Low calcium affects muscles and nerves in distinct ways. Tingling and numbness around the mouth and in the fingertips are often the first signs. Muscle cramps, twitching, and spasms follow as calcium drops further, because nerve cells become overly excitable without adequate calcium to stabilize their signaling. Severe cases can cause seizures. Headaches, impaired vision, anxiety, and depression also occur. Over the long term, low calcium can lead to movement disorders and cognitive problems.

How Parathyroid Problems Are Diagnosed

Parathyroid disorders are usually caught through blood tests, sometimes before symptoms become obvious. A routine blood panel showing elevated calcium (above roughly 10.5 mg/dL in adults) is often the first clue. From there, PTH is measured. In primary hyperparathyroidism, both calcium and PTH are elevated, which is abnormal because high calcium should suppress PTH production. A gland that ignores that feedback signal is almost certainly the problem.

Testing also includes vitamin D levels, since deficiency can mimic or complicate the picture. Kidney function and 24-hour urine calcium measurements help assess whether the excess calcium is affecting the kidneys. If surgery is being considered, imaging with ultrasound or a specialized nuclear scan can locate which gland is overactive.

Treatment for Parathyroid Disorders

For primary hyperparathyroidism with symptoms like kidney stones, osteoporosis, or significant bone density loss, surgery to remove the overactive gland is the standard treatment. It’s also recommended for people under 50 or those whose calcium is more than 1 mg/dL above the normal upper limit, even without obvious symptoms. The surgery has a high success rate and typically resolves the calcium imbalance.

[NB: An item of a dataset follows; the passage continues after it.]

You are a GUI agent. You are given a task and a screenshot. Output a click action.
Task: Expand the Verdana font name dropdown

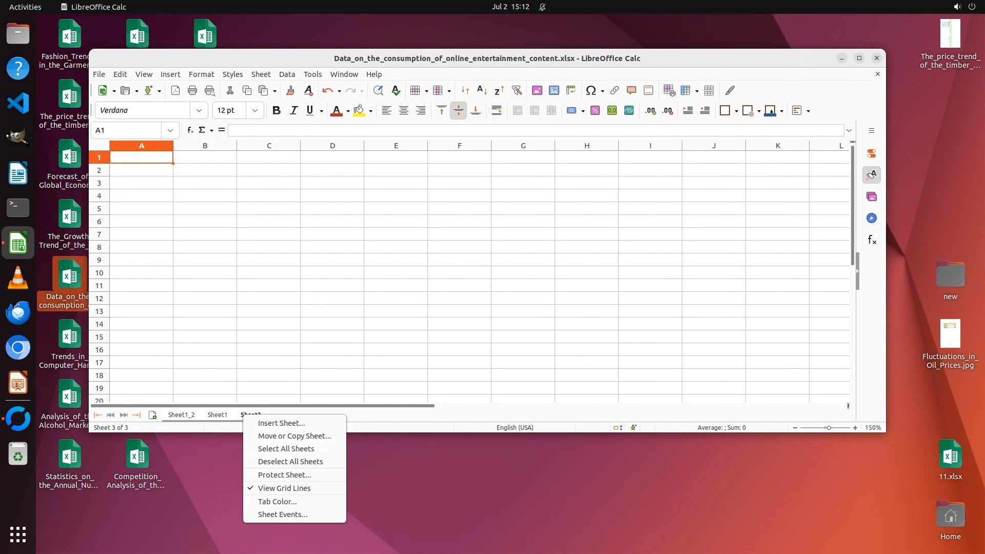(199, 111)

People with mild, asymptomatic hyperparathyroidism who don’t meet these thresholds can be monitored with regular blood tests and bone density scans. Not everyone progresses, and many remain stable for years.

Hypoparathyroidism is managed with calcium and active vitamin D supplements to replace what the missing hormone would normally provide. This requires ongoing monitoring to keep calcium in a safe range without overshooting.